◆ Supplied material

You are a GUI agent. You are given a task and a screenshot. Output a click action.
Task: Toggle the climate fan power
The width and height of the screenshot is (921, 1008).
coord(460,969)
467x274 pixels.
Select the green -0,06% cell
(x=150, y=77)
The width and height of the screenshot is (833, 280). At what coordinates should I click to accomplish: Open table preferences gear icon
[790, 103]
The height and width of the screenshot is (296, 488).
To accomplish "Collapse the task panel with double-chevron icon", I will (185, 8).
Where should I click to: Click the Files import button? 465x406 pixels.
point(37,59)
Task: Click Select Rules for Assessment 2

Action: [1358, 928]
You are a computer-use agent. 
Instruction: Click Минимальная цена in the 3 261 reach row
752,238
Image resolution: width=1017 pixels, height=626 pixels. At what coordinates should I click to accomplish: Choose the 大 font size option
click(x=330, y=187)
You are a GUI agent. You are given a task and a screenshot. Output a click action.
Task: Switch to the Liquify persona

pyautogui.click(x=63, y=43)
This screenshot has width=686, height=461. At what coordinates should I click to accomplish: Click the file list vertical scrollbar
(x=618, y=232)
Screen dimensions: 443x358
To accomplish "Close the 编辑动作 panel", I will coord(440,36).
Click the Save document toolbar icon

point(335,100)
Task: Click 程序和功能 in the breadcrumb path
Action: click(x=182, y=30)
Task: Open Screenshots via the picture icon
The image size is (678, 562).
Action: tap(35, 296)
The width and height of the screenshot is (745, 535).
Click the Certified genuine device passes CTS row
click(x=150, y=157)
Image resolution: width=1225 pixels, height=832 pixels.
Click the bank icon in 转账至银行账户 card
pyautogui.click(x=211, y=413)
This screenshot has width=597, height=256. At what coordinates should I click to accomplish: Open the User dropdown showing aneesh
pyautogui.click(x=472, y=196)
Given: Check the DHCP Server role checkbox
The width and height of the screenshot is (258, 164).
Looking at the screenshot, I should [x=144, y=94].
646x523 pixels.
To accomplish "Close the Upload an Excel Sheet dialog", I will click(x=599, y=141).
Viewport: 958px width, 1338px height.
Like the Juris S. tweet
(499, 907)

◆ The task
Give back exactly the lines running from the line that has "Instruction: Click Минимальная" to the end of the entries above.

◆ Response area
Instruction: Click Минимальная цена in the 3 261 reach row
752,238
Image resolution: width=1017 pixels, height=626 pixels. At what coordinates should I click to accomplish: Choose the 大 font size option
click(x=330, y=187)
You are a GUI agent. You are given a task and a screenshot. Output a click action.
Task: Switch to the Liquify persona

pyautogui.click(x=63, y=43)
This screenshot has width=686, height=461. At what coordinates should I click to accomplish: Click the file list vertical scrollbar
(x=618, y=232)
Screen dimensions: 443x358
To accomplish "Close the 编辑动作 panel", I will coord(440,36).
Click the Save document toolbar icon

point(335,100)
Task: Click 程序和功能 in the breadcrumb path
Action: click(x=182, y=30)
Task: Open Screenshots via the picture icon
The image size is (678, 562).
Action: tap(35, 296)
The width and height of the screenshot is (745, 535).
Click the Certified genuine device passes CTS row
click(x=150, y=157)
Image resolution: width=1225 pixels, height=832 pixels.
Click the bank icon in 转账至银行账户 card
pyautogui.click(x=211, y=413)
This screenshot has width=597, height=256. At what coordinates should I click to accomplish: Open the User dropdown showing aneesh
pyautogui.click(x=472, y=196)
Given: Check the DHCP Server role checkbox
The width and height of the screenshot is (258, 164).
Looking at the screenshot, I should [x=144, y=94].
646x523 pixels.
To accomplish "Close the Upload an Excel Sheet dialog", I will click(x=599, y=141).
Viewport: 958px width, 1338px height.
Like the Juris S. tweet
(499, 907)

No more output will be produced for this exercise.